Der große Vorteil von Wwoofing ist nicht nur das günstige Reisen. Du bist Teil einer familiären Gemeinschaft, die sich der ökologischen Landwirtschaft mit fairen Arbeits- und Lebensbedingungen verschrieben hat. Wwoofer werden oft ins Familienleben miteinbezogen – es ist mehr als ein Arbeitsverhältnis wie etwa das zwischen den klassischen Saisonarbeitern und den Großbauern. Im besten Fall entsteht ein freundschaftliches Verhältnis, dass vielleicht ein Leben lang anhält.

Was erwartet dich noch:

  • Arbeitszeit: Wwoofer arbeiten in der Regel vier bis sechs Stunden pro Tag auf meist kleinen Bio-Bauernhöfen in der ganzen Welt.
  • Bezahlung: Für ihre tatkräftige Unterstützung bekommen sie kostenlose Verpflegung, eine Unterkunft und einen guten Einblick in den Tagesablauf auf Öko-Farmen. Geld gibt es nicht.
  • Unterkunft: Die Unterkünfte können stark variieren. Laut Erfahrungsberichten gab es schon alles: vom hübschen Gästezimmer, über Heuböden, Wohnwägen bis hin zum Zelt. Böse Überraschungen sollte es allerdings keine geben, da man sich im Vorfeld ausführlich über Gastgeber und anfallende Arbeiten in länderspezifischen Wwoof-Büchern und auf der Homepage informieren kann.
  • Aufgaben: Die Aufgaben sind sehr unterschiedlich – was eben auf einem landwirtschaftlichen Betrieb gerade so anfällt. Unter Absprache werden Kühe gemolken, Ställe ausgemistet und die Ernte eingefahren.
  • Aufenthaltsdauer: Da die Arbeit am Hof eine Einschulung benötigt, sind zwei Tage meist das Minimum. Eine Woche hingegen ist ideal, alles was darüber hinaus geht wird gerne gesehen.

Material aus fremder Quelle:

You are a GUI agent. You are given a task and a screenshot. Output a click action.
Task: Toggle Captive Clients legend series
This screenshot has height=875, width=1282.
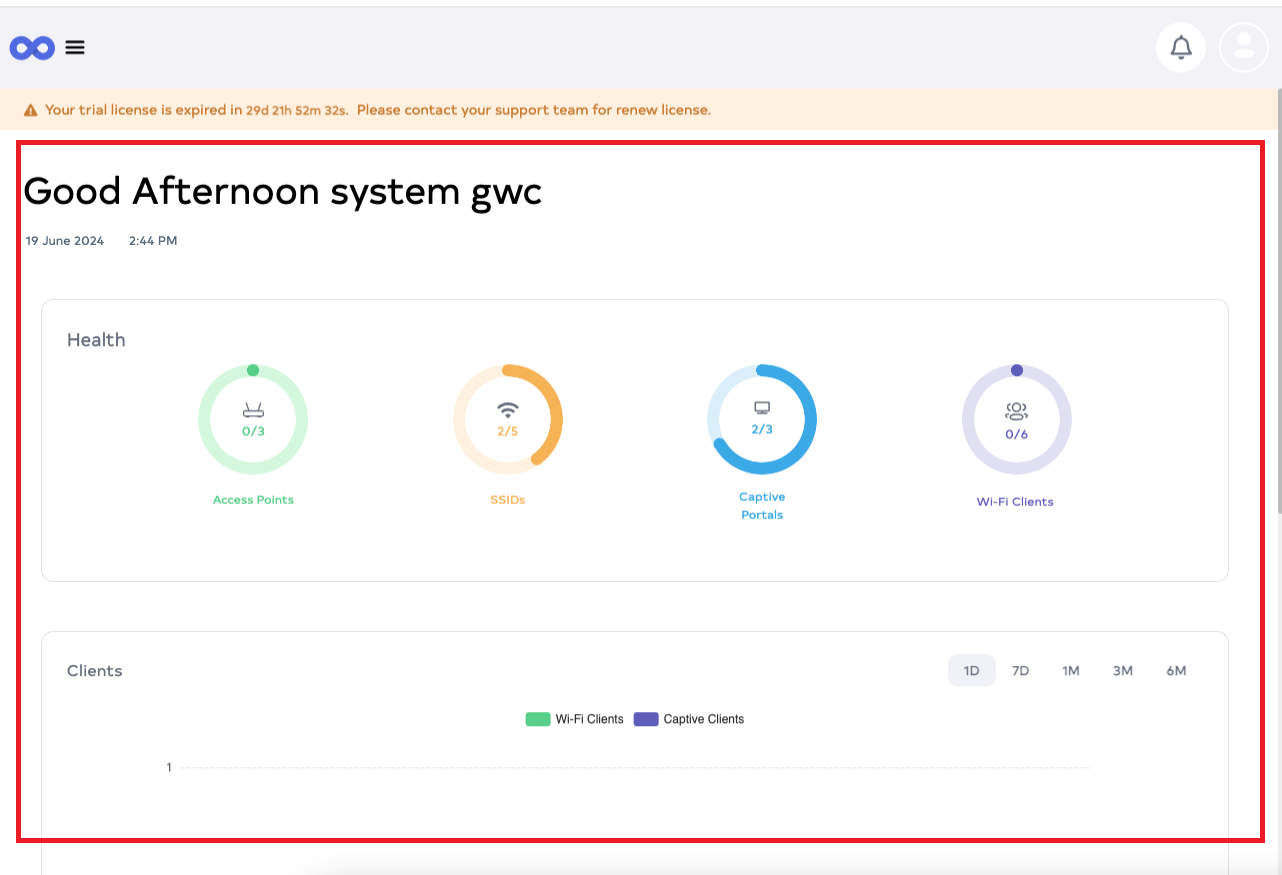pyautogui.click(x=703, y=719)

Österreich, Neuseeland oder Bangladesch: Wie kann ich mitmachen?

Wwoofing auf einer Farm
Wwoofing auf einer Farm
(Foto: CC0 / Pixabay / Klimkin)

Anders als bei betreuter Freiwilligenarbeit und Farmaufenthalten, muss man bei Wwoof seinen Aufenthalt selbst organisieren.

Auf der Homepage der Organisation kann man aus Öko-Farmen in mehr als 100 Ländern auf fünf Kontinenten wählen. Zumindest zu europäischen Farmen gibt es einen Steckbrief mit Fotos und wichtigen Informationen wie:

  • Hofbeschreibung
  • Viehbestand
  • Unterbringung
  • Aufgabenbereiche
  • maximale Wwoofer-Zahl
  • gesprochene Sprachen
  • Aufnahmezeitraum

Wer sich für eine Farm entschieden hat, muss die Familie oder den Betreiber selbst kontaktieren. Kompliziert wird es bei exotischen Destinationen wie Bangladesch oder Sierra Leone, wo auch Visa und Impfungen nötig sind. Hier gibt es auf den Internetseiten der jeweiligen Wwoof-Organisationen nur sehr kurze Beschreibungen der Partner-Farmen.

Wem das zu riskant oder zu viel Aufwand ist, der findet in Deutschland, den Nachbarländern und anderen EU-Ländern viele interessante Wwoof-Farmen.